Ein neues Kapitel  –  Kafka forever!?


    Bereits die erste Kommentierung Kafkas im Tagebuch unmittelbar nach Vollendung von Das Urteil enthält die Bemerkung "Gedanken an Freud natürlich". Wir wissen nicht, welcher Art seine Kenntnis, Freuds Theorie betreffend, war. Bekanntlich geht sie so: Sohn will Vater beseitigen, um die Mutter zu besitzen, in der populär kolportierten Form, der Oedipus-Sage entsprechend: "um mit ihr zu schlafen", was natürlich nicht in Freuds Sinn ist, der sie auf die Kindheit bezieht. Tatsächlich ist es eine Dreiecksgeschichte; im Urteil erscheint sie aber über- wiegend auf ein Vaterkomplex-Drama zwischen Sohn und Vater reduziert. [Um eine auf den Schluss beschränkte Interpretation, den Vollzug des vom Vater ausgesprochenen Urteils durch Selbstauslöschung, zu wagen: Diese stellt eine atypische, "verkehrte" Auflösung des oedipalen Konflikts dar, der Motivation Georgs folgend, die lautet: Wenn ich nicht ein Sohn auf meine Art sein kann, dann sollst du gar keinen haben.]
    Anlässlich eines Vorlesens bei dem befreundeten Weltsch: "Ich hatte Tränen in den Augen. Die Zweifellosigkeit der Geschichte bestätigt sich". Auf eine Bemerkung der Schwester, sie stelle sich die Wohnung ähnlich der ihren (d.h. der Kafka'schen) vor, antwortete er: "Wieso? Da müsste ja der Vater im Kloset wohnen" (in der ersten Brod'schen Ausgabe der Tagebücher weggelassen). Ein Scherz Kafkas über den Vater in der Toilette, der ihm anscheinend so gut gefiel, dass er ihn noch ein zweites Mal notierte: Das ist tatsächlich eine Phantasie, den Vater aus dem Weg zu räumen, nämlich indem man ihn aufs Klo verbannt!
    Nachdem Anfang Oktober Felice auf den Brief Kafkas geantwortet hatte, begann zwischen ihnen der von ihm herbeigesehnte, in der Folge sich intensiv entwickelnde umfangreiche Briefwechsel. Ein Vierteljahr später aus Anlass der Korrektur von Das Urteil befasst er sich im Tagebuch mit den Namen, stellt die identischen Initialien, F.B., der Verlobten, Frieda Brandenfeld, und von Felice fest, weiter die gleiche Anzahl der Buchstaben von Franz und Georg, von Frieda und Felice, und dass zudem bei Kafka und Bende die Vokale sich an den gleichen Stellen befinden. Darüber hinaus wird durch die Widmung der Erstausgabe, "Eine Geschichte für Fräulein Felice B.", klar, wie sehr Das Urteil mit Felice zu tun hat.

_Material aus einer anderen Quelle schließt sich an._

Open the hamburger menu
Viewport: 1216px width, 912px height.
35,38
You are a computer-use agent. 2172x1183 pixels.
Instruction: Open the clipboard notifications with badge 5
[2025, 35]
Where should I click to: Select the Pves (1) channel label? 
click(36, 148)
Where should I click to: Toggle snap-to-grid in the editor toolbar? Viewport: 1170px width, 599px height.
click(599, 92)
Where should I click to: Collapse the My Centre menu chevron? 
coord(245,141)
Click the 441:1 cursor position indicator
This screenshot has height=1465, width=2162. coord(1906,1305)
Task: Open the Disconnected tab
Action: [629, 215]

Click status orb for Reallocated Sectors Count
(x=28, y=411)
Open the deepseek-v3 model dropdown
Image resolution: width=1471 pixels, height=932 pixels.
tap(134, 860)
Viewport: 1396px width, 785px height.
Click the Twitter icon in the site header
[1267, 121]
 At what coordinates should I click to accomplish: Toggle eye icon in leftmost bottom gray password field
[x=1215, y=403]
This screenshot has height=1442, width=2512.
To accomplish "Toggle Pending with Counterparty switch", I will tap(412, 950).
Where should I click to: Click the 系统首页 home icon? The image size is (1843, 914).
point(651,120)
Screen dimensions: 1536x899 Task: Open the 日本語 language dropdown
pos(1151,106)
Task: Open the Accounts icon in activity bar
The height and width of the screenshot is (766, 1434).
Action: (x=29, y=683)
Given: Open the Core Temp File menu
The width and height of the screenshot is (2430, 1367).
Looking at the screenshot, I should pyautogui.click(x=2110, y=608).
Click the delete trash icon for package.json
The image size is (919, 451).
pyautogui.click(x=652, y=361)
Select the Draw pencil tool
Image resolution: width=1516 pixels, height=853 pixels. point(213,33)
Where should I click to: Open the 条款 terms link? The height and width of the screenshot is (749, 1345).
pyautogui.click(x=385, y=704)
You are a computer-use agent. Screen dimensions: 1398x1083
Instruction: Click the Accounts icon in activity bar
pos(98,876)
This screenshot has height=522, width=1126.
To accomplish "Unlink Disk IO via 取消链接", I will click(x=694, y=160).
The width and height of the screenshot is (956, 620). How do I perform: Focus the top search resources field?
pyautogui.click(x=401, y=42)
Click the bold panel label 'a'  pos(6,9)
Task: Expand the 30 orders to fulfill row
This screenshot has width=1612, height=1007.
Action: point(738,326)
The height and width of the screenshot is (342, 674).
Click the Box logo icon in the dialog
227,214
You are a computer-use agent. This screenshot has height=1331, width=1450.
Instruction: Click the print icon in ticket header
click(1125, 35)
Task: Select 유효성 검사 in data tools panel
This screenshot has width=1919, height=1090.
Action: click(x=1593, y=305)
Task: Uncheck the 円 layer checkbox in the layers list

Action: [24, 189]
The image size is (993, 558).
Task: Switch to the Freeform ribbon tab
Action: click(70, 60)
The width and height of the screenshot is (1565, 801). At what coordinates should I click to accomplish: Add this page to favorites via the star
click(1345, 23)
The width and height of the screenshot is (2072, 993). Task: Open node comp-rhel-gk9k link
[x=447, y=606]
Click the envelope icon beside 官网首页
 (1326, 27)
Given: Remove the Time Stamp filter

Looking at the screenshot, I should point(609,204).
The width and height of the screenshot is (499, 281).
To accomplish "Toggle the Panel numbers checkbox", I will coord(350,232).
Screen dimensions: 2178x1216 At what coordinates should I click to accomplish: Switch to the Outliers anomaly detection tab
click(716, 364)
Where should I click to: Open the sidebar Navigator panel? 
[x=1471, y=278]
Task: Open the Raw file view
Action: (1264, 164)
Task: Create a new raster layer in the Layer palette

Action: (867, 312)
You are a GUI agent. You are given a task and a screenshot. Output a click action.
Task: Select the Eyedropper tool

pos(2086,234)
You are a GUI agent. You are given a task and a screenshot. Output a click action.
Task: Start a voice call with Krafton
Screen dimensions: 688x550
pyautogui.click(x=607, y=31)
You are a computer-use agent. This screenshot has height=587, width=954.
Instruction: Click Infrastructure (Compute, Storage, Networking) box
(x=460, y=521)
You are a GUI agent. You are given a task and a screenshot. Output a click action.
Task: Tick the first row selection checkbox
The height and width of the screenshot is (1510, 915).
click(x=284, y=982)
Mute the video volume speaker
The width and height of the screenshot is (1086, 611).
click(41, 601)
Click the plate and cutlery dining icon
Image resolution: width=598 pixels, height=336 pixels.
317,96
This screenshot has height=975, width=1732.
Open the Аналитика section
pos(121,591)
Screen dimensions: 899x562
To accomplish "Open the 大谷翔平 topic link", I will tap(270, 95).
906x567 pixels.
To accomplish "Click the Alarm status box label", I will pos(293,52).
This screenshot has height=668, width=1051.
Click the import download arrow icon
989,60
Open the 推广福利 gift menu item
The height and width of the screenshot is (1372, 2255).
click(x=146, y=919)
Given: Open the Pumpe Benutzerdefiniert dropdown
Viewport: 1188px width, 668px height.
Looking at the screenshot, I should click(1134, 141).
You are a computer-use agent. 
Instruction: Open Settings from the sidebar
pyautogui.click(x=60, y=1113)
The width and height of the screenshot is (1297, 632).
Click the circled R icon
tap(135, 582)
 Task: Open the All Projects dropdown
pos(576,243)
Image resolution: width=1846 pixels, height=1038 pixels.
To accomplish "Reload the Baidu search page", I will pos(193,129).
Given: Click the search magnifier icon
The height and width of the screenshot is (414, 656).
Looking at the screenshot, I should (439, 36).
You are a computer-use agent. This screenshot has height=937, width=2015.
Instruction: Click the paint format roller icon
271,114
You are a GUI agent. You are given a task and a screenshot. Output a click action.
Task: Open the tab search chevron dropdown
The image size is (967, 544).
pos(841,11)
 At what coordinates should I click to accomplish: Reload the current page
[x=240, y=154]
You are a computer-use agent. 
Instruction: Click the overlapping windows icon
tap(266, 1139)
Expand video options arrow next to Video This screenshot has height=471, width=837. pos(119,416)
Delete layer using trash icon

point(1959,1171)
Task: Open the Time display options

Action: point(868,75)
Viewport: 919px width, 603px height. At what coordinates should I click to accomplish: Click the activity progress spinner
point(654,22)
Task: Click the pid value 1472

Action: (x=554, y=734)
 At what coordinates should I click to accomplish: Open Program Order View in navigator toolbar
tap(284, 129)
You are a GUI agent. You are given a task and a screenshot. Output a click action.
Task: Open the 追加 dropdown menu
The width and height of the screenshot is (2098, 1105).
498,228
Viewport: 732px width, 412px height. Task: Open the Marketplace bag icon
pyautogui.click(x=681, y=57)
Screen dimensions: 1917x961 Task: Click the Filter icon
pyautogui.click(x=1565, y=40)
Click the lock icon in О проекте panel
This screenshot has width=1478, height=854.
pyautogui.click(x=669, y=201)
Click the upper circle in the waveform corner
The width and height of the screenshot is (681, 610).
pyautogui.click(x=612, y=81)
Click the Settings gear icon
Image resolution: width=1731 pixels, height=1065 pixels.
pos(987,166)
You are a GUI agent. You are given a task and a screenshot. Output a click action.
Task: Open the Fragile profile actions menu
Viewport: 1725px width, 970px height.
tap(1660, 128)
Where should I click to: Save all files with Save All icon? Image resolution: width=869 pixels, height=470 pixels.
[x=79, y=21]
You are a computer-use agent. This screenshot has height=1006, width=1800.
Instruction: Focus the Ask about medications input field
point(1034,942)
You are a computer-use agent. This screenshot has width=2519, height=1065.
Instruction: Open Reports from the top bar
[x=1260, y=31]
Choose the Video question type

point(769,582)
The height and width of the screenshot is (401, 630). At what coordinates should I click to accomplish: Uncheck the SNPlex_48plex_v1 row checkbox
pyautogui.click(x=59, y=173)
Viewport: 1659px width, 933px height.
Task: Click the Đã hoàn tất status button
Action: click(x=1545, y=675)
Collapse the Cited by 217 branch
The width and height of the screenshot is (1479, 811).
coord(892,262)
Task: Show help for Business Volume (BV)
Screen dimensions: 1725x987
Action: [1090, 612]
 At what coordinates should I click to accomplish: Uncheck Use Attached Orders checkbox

    Bis hierher erscheint mir alles als gut belegt und abgesichert, im Gegensatz zu folgenden Vermutungen, weitergehenden, nicht zu belegenden Annahmen, bei denen es im Unklaren bleibt, wie plausibel sie sind und ob sie, obwohl blosse Spekulationen, der Wahrheit dennoch nahekommen oder nicht. Es geht um die Annahme, dass die Wahl des Namens Georg für den Protagonisten kein Zufall ist, dass er vielmehr für Kafka eine sehr persönliche Bedeutung hatte: Georg war der Name des Älteren (geb.1885) von zwei nach ihm geborenen, im frühen Kindesalter verstorbenen Brüdern, Kafka muss bei Georgs Tod um die vier bis sechs Jahre alt gewesen sein. Es erscheint mir unwahrscheinlich, dass er sich über die Bedeutung dieser Wahl nicht im Klaren war. Hat er den Zusammen- hang bewusst verschwiegen?
    Mit spekulativer Phantasie, einem "Siebten Sinn", liesse sich vielleicht in einem Detail das Einfliessen einer Erinnerung an diesen Bruder in die Erzählung erkennen, dem unvermittelten Auftauchen eines Zeitungsblattes: einer "alten Zeitung, mit einem Georg schon ganz unbekannten Namen" – es entspräche einer Schreibmethode Kafkas, der oben postulierten Verrätselung mittels einer Codierung, einer Sprachumwandlung ("alte Zeitung": alte Erinnerung?); die Rückübersetzung ergäbe für den zunächst unverständlichen Satz den Sinn: "Der Georg schon ganz unbekannte Name ist Georg".